A change in the VHI's corporate status as a result of the White Paper would also allow the group to regularise Mr Tattan's employment status. He is currently employed under contract as an acting chief executive, a move which allows the VHI to pay more than a permanent chief executive would otherwise receive under Government guidelines on pay for top management in the semi-state sector.

"It is far from satisfactory that the board is not in a position to appoint a permanent chief executive because of Government constraints on the remuneration package which it can offer. The problem of remuneration levels for top management in the semi-state sector becomes an increasing difficulty with the continuation of the country's economic success," VHI chairman Mr Derry Hussey states in the annual report.

Mr Tattan has already said that VHI will need up to £60 million in new investment and that the provider of those funds will require a return on that investment. Consultants PricewaterhouseCoopers have already said that the introduction of an outside investor might require a 20 per cent increase in premiums, although Mr Tattan has played down the prospect of a premium rise purely to reimburse an outside investor. "We have to reimburse an investor, but our bottom line shows that we can do that without necessarily increasing premiums - by providing new products, enhancement of existing products and better cost containment," he said.

He added that VHI could be become involved in primary healthcare if its statutes were changed to allow it do so, and also said that the group could become involved in providing dental/orthodontic insurance as well as occupational healthcare.

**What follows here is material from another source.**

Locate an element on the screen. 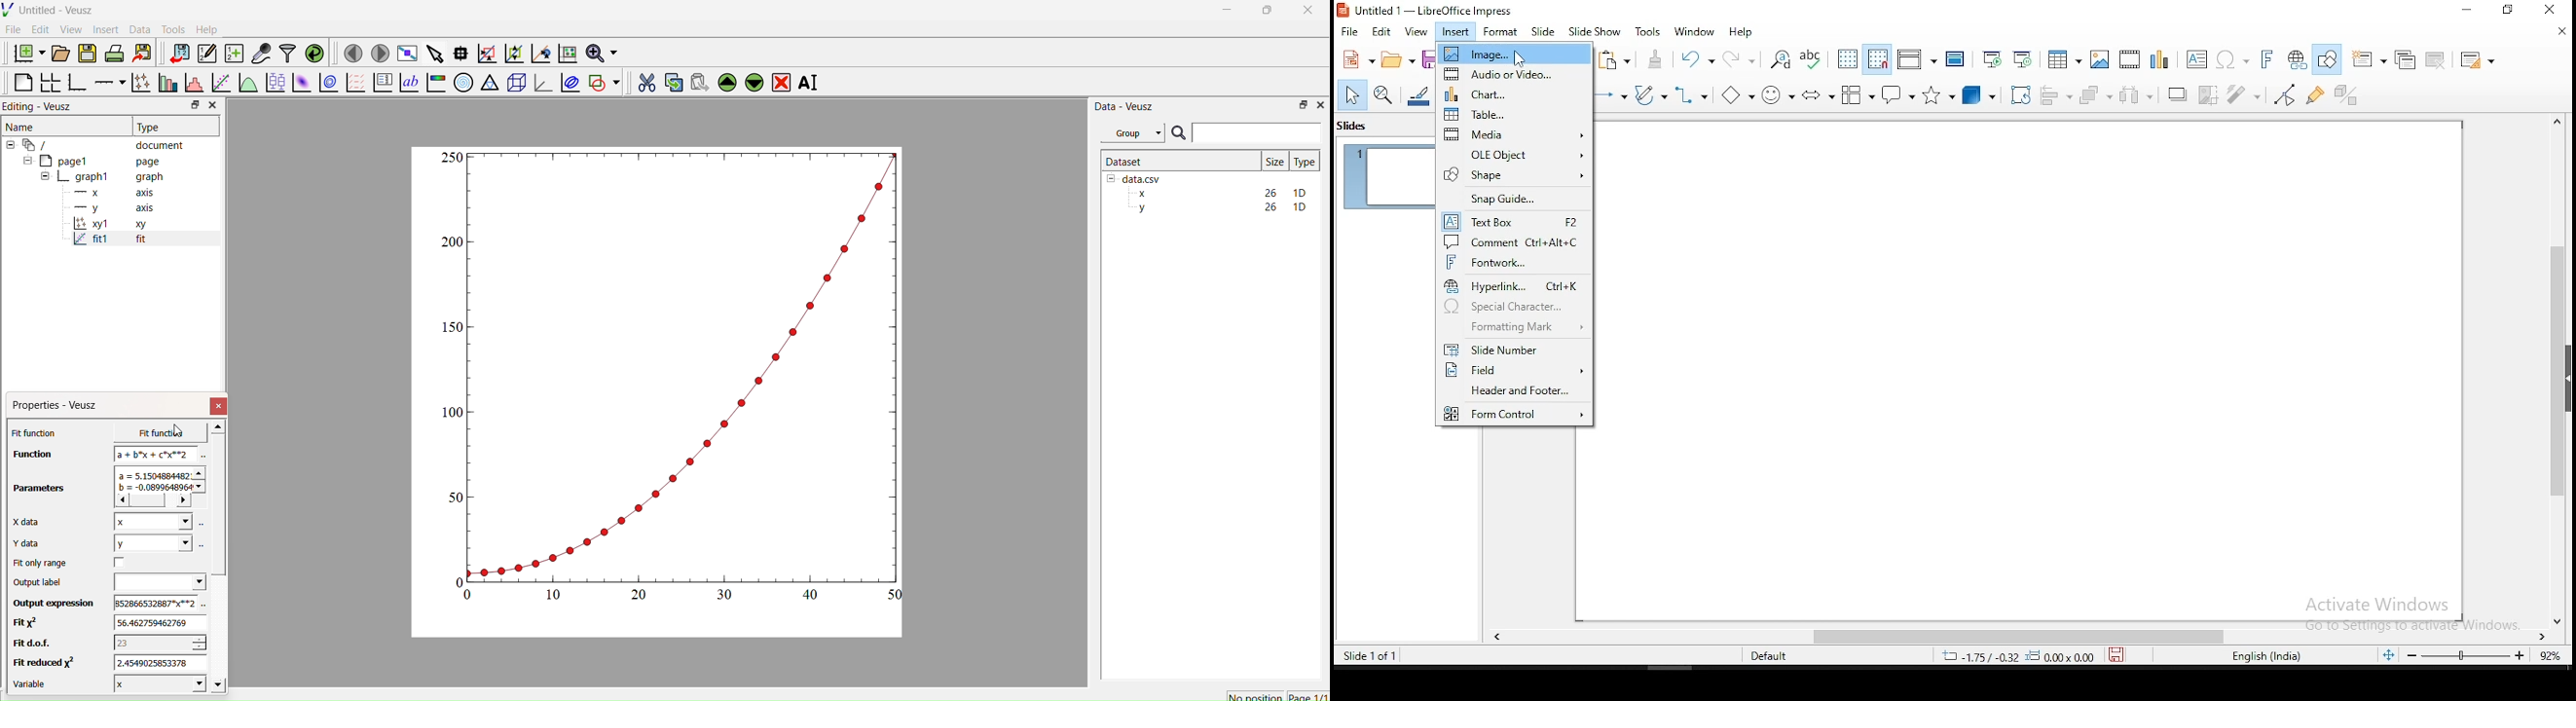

Mr Tattan warned that, while this year's profits from VHI are a record, "they are still not enough to fully reimburse all that investment that will need to be made". He said: "There are many ways to improve the bottom line and not just through increasing premiums. Premiums will go up from September 1st, but they will be accompanied by product enhancement."

There is no doubt that VHI has been transformed in recent years. Its financial fortunes have improved significantly despite the arrival of BUPA on the Irish market as a rival health insurer. BUPA has built up a customer base of more than 100,000, but is still well short of the VHI's 1.46 million - a rise of 64,000 on last year. More than 340,000 of VHI's subscribers also joined its Options programme, which provides enhanced benefits.

Claims paid by the VHI rose by 9.5 per cent to £322 million, but this pay-out was more than covered by the 12.7 per cent increase in premium income to £343 million.